The bottom line:  The more the college recycles, the more it saves.

A Mighty Wind in the Bathrooms

The new air hand dryers in campus bathrooms save money and labor, Guerrero says. About 80 percent of the waste the college was sending to landfills was paper towels, which cannot be recycled.

"Including the cost of installation, and the savings we achieve by not buying paper towels, these machines will pay for themselves within five years.” Guerrero says.
He estimates more than 848,000 paper towels per year will be saved in UW-1 and UW-2 once the paper towel dispensers are replaced by the air hand dryers.
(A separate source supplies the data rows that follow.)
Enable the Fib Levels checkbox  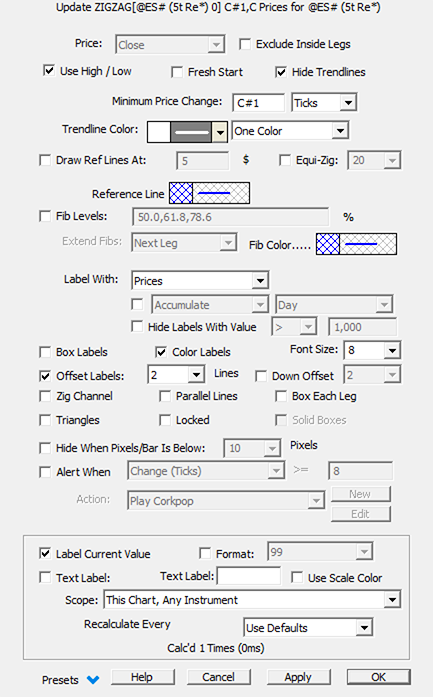[45, 216]
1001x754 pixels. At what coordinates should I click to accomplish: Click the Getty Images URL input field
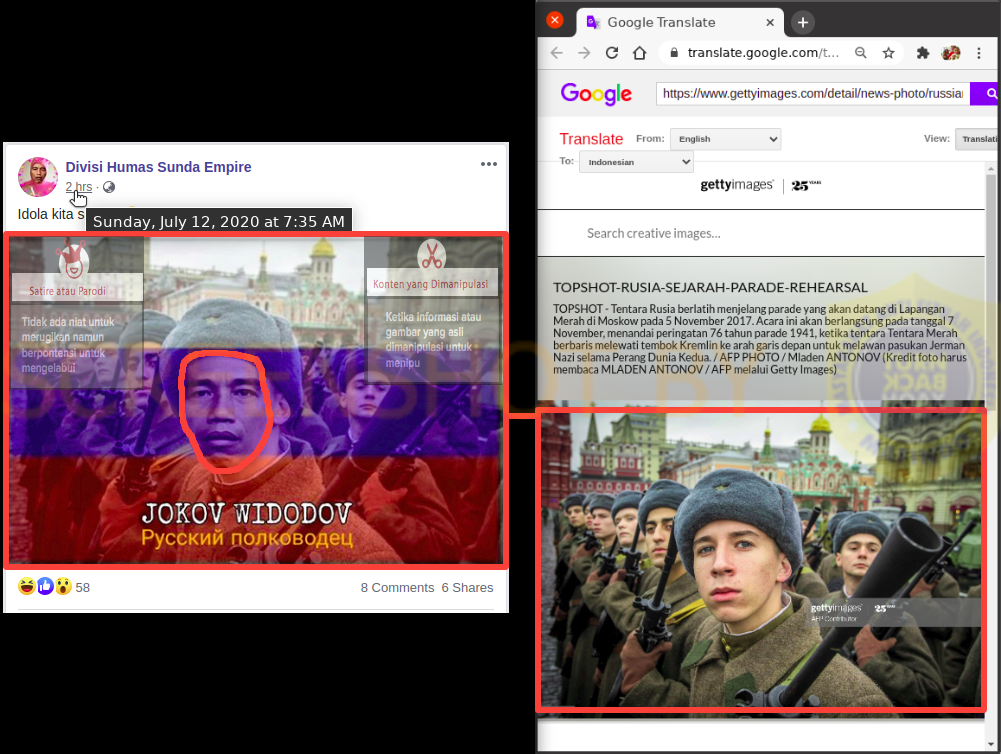812,94
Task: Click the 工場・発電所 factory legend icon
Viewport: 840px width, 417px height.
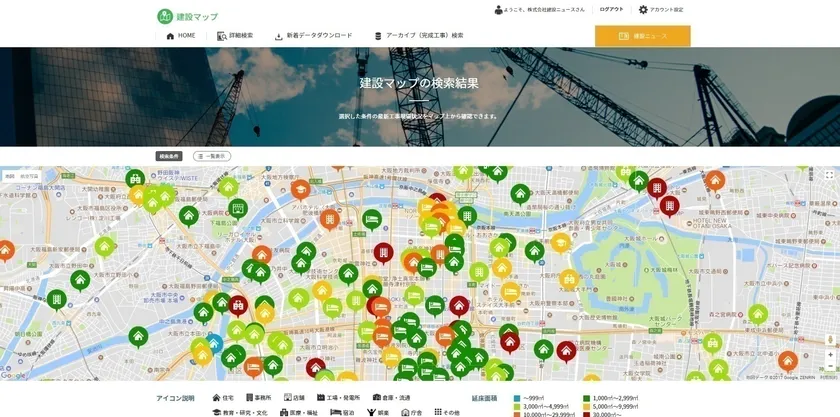Action: 317,397
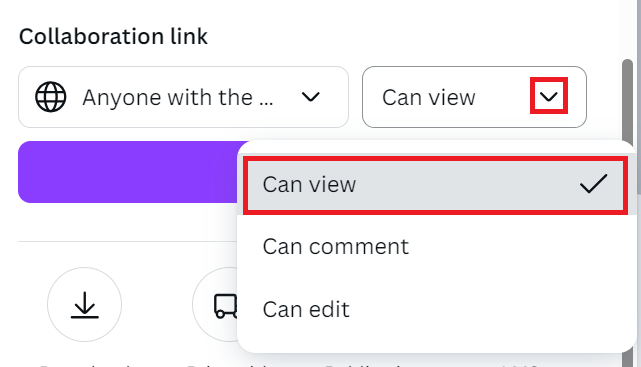The height and width of the screenshot is (367, 641).
Task: Click the globe icon beside Anyone with the link
Action: (x=51, y=97)
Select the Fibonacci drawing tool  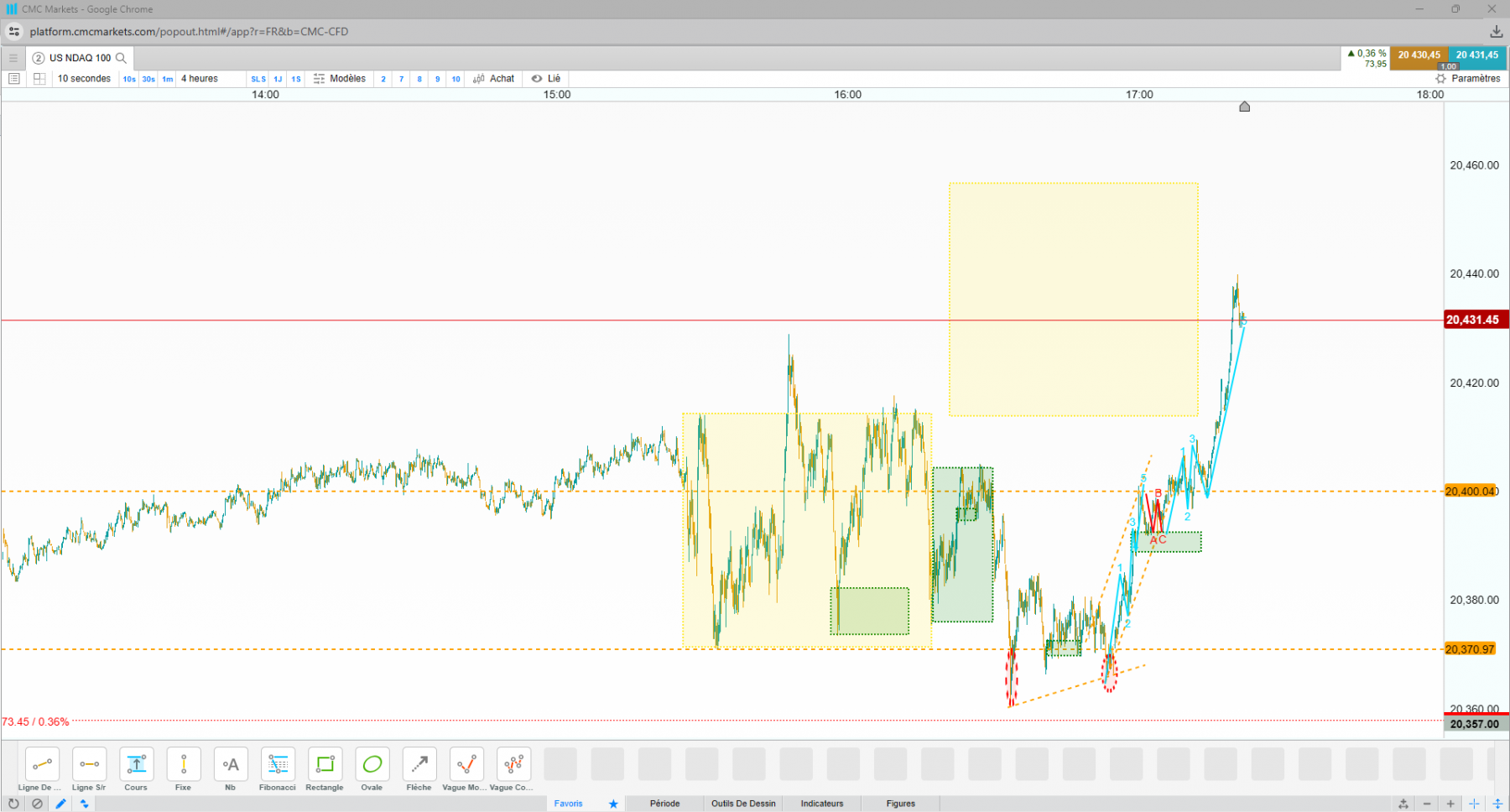pyautogui.click(x=278, y=769)
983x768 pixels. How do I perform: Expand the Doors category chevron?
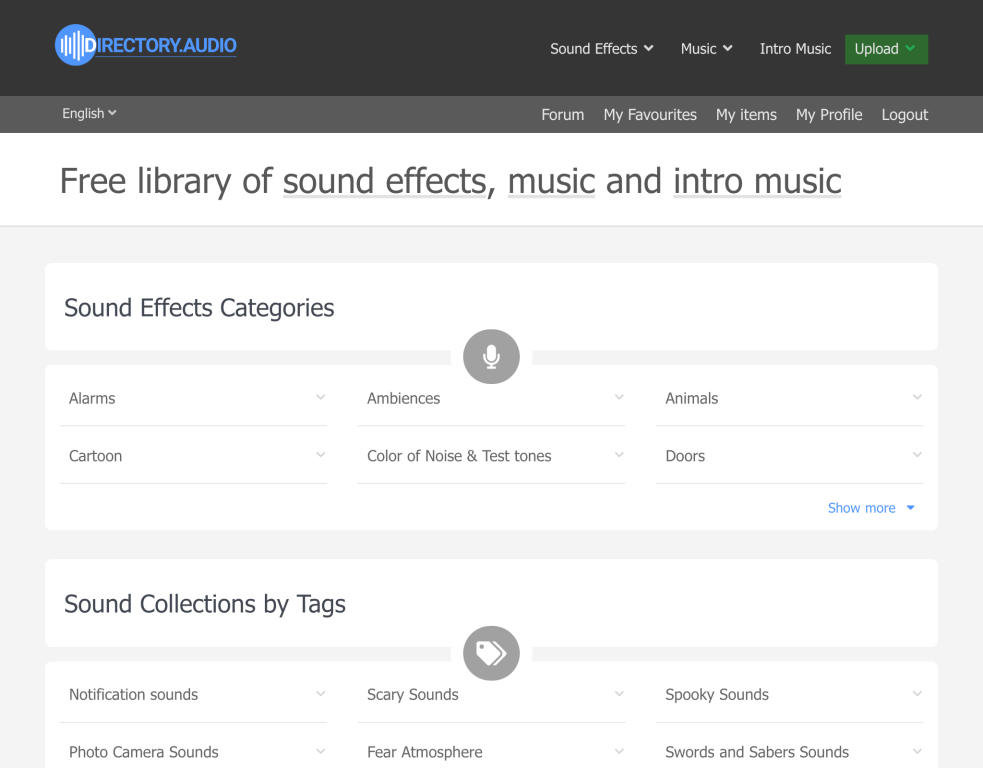[917, 455]
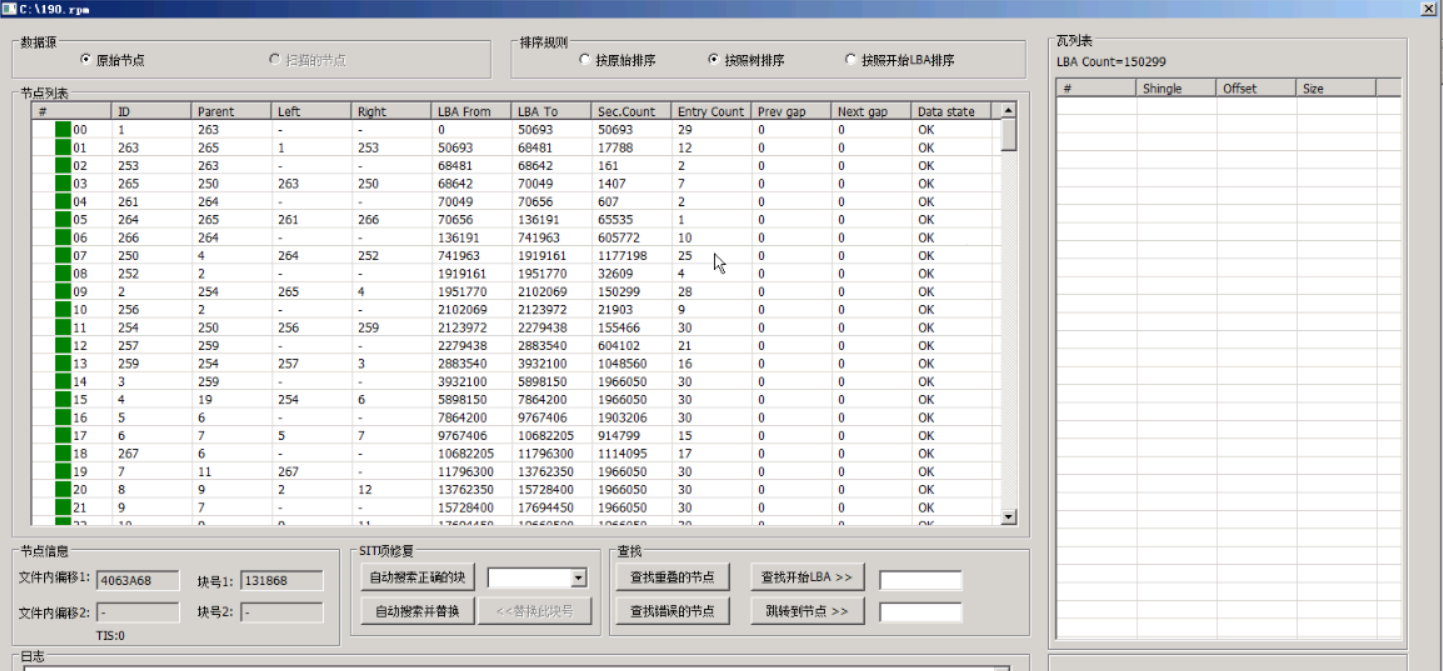This screenshot has height=671, width=1443.
Task: Click the node list scrollbar up arrow
Action: click(1008, 111)
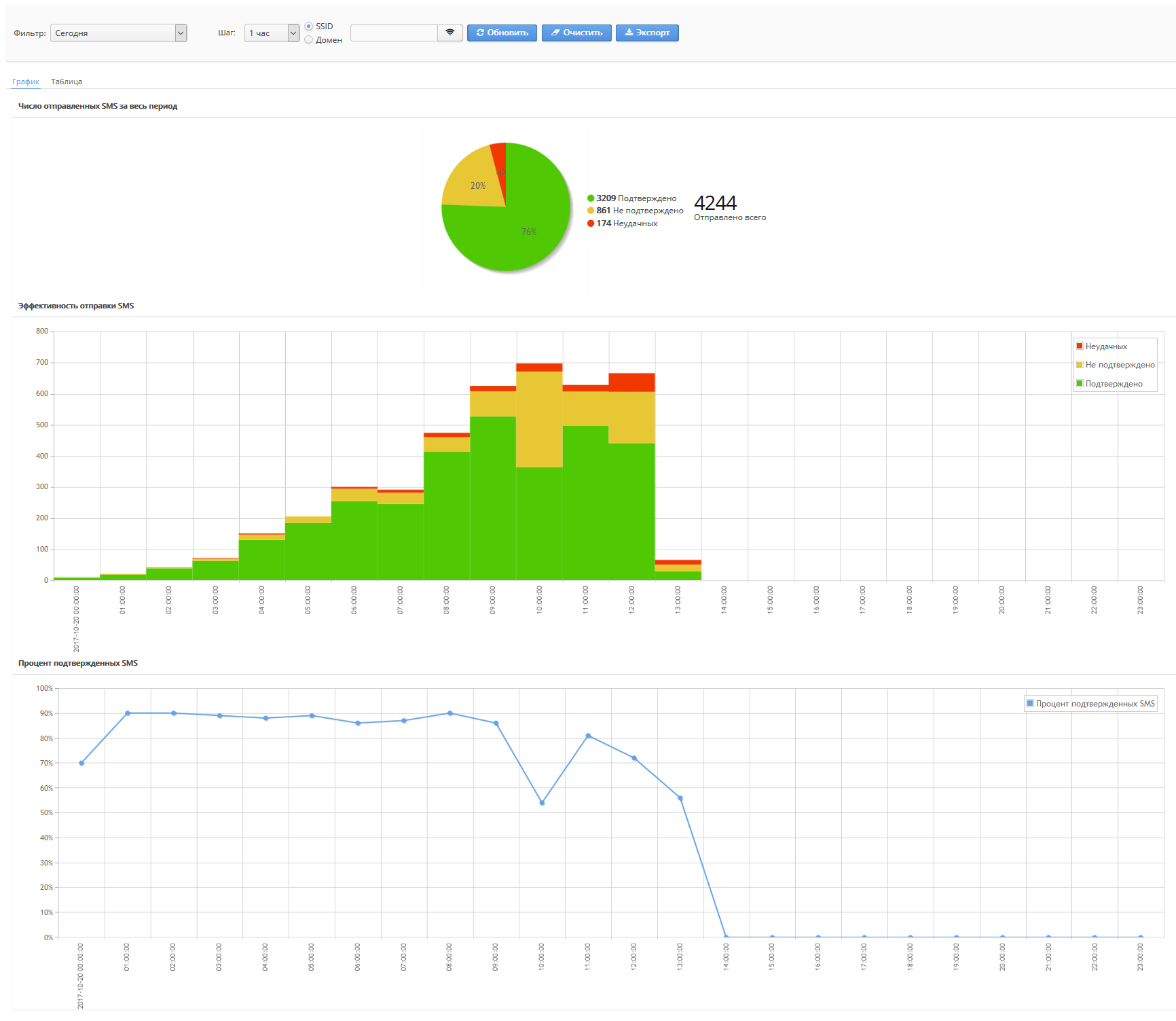Image resolution: width=1176 pixels, height=1021 pixels.
Task: Click the green dot next to 3209 Подтверждено
Action: (591, 198)
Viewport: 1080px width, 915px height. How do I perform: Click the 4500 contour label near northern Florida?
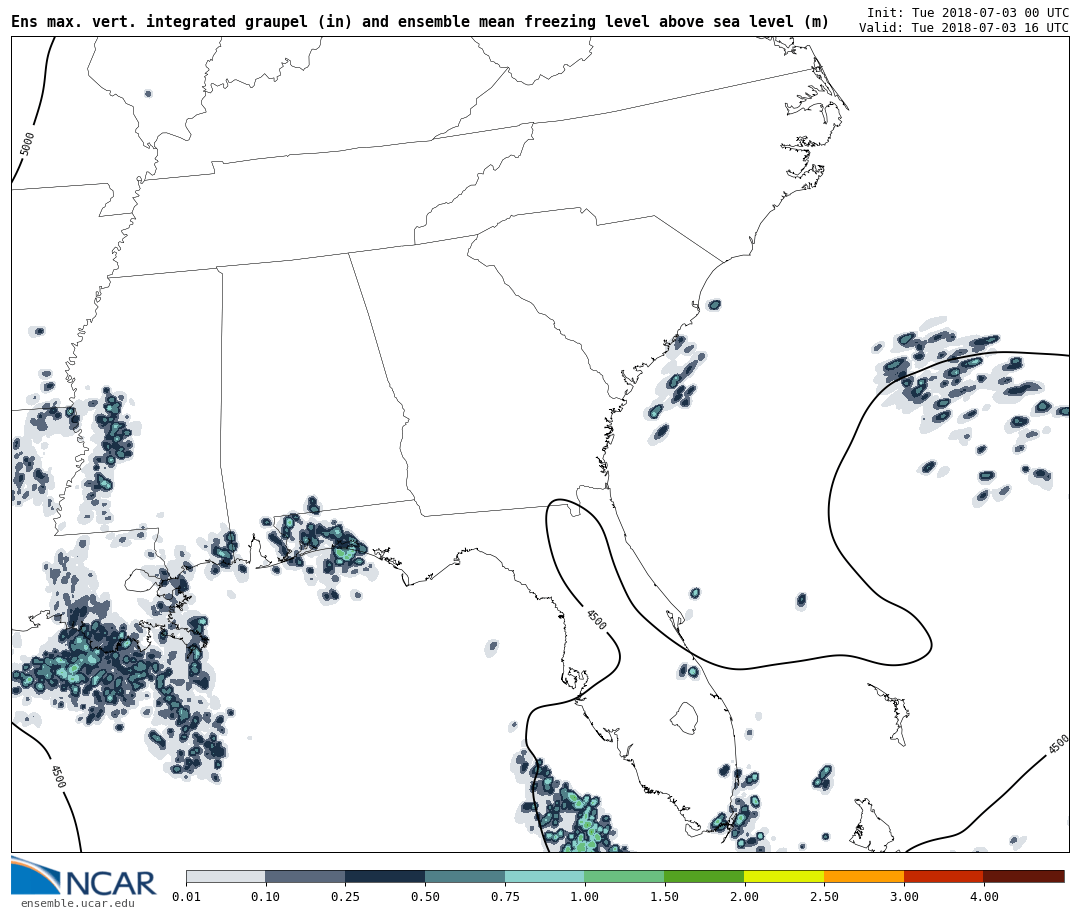(596, 620)
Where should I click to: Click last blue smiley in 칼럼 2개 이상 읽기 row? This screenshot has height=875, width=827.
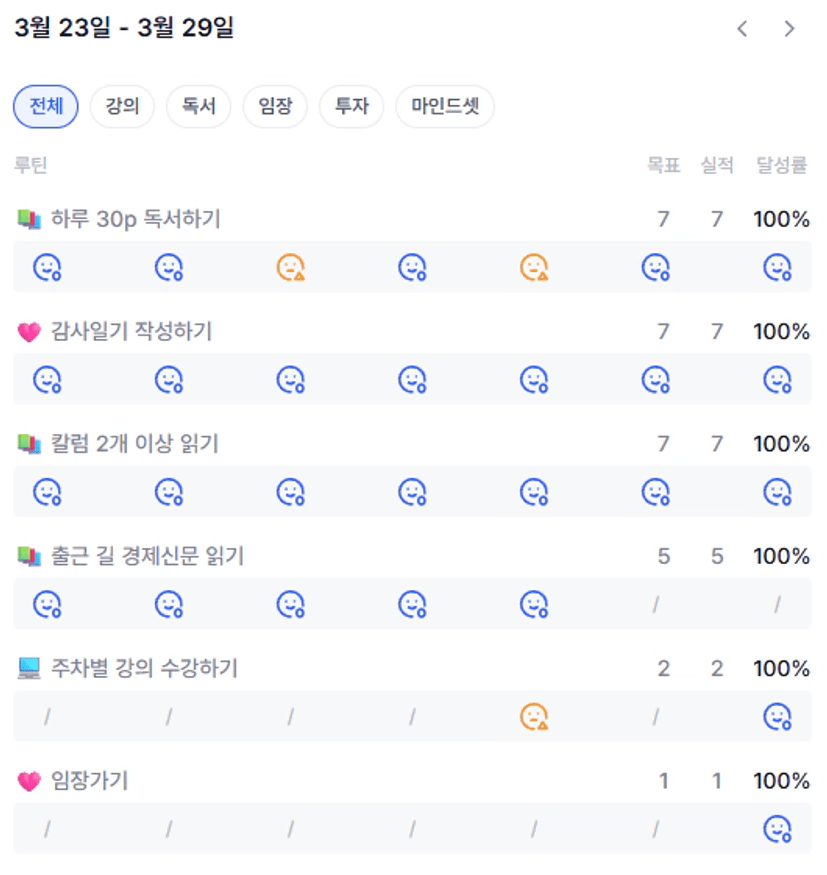point(777,492)
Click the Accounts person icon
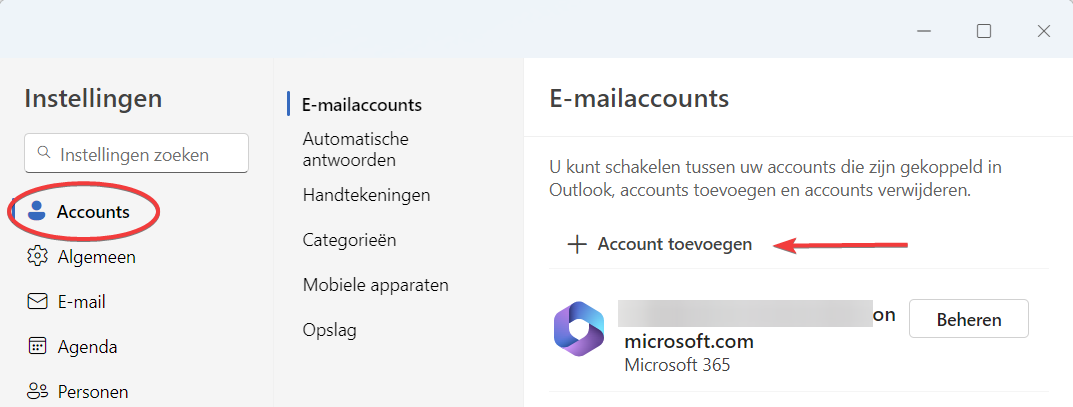This screenshot has height=407, width=1073. [x=37, y=211]
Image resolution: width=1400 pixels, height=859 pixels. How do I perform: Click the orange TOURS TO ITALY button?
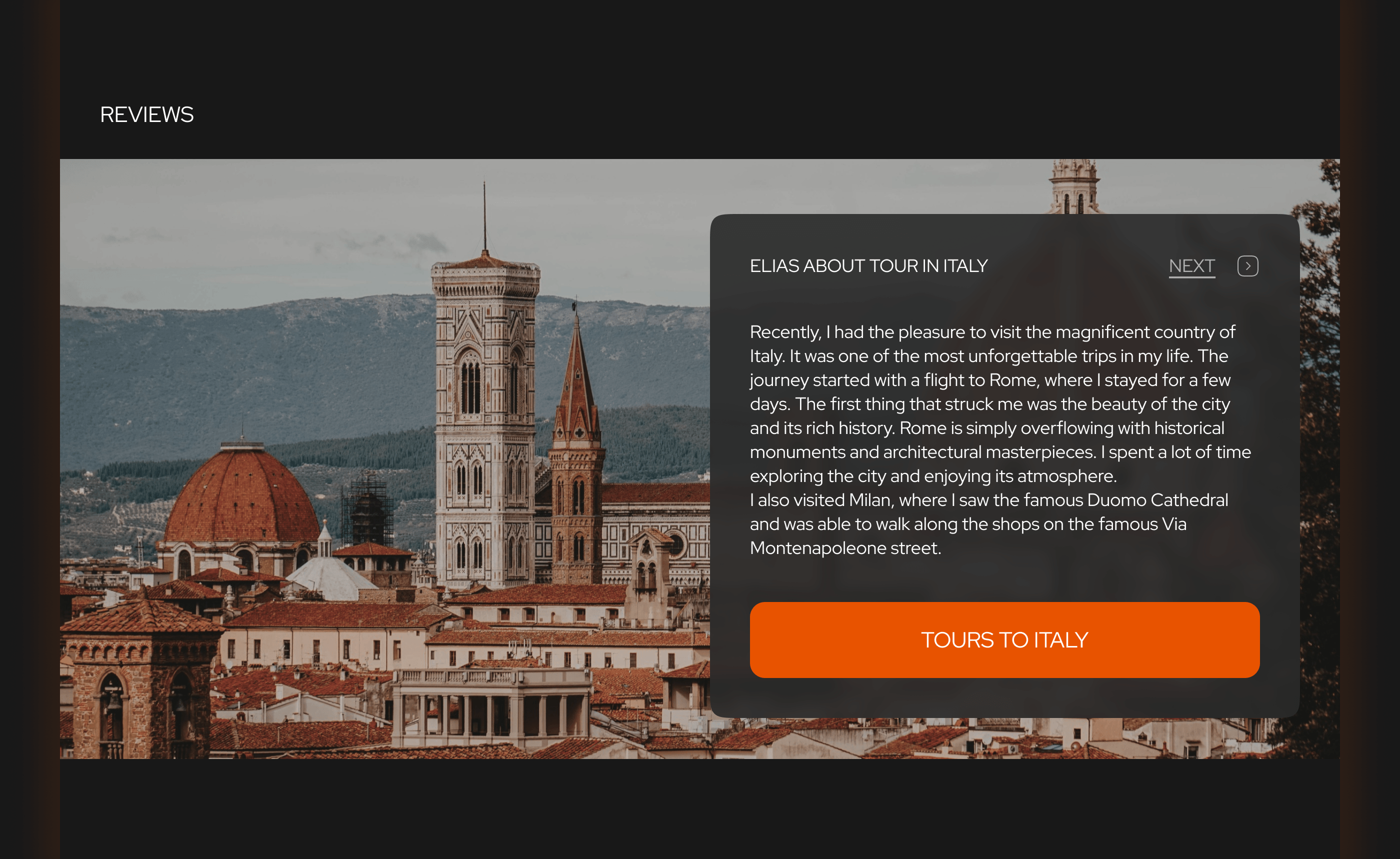(1004, 640)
As any custodian knows, paper towel dispensers are a common target of vandalism and theft in any public bathroom.  Fewer dispensers allow custodial staff more time to focus on cleaning.

Towels will remain in some areas, including staff lounges, kitchens and laboratories.

Please Don't Water the Grass

Guerrero and his team have been working for years to reduce the amount of water used on irrigation. UW Bothell uses a smart watering system which uses sensors to determine if watering is needed. "Most systems run on timers that turn on whether it needs to or not, Guerrero says. Our system won’t come on if it’s raining or already wet.”

As summer progresses, the college will save water and nurture the grass by deliberately not watering certain sections of grassy campus areas. “We are letting some sections of the grass go dormant over the summer. It’s not that we don’t care … it’s that we DO care,” Guerrero says.  Last year, the college saved more than 700,000 gallons of water by not watering the grass.   

UW Bothell Efforts Contribute to Sierra Magazine “Coolest Schools” Ranking   

UW Bothell

From worm composting to saving water, the University of Washington Bothell’s sustainable practices helped the University of Washington rank fourth in Sierra magazine’s annual ranking of green colleges.

Sustainability efforts from each of the University of Washington’s three campuses (Bothell, Tacoma and Seattle) were considered in the university’s ranking.

Schools were ranked on a variety of factors provided through an in-depth survey, which includes questions regarding energy consumption, transportation, waste, investments and student engagement.

“As a university, we’re committed to the principle of sustainability,” says Tony Guererro, Assistant Vice Chancellor for Facilities Services. “UW Bothell has a long list of demonstrable practices that protect the environment.”

A commitment to environmental and human sustainability is one of seven campus priorities identified in the 21st Century Campus Initiative, which serves as a roadmap for the university.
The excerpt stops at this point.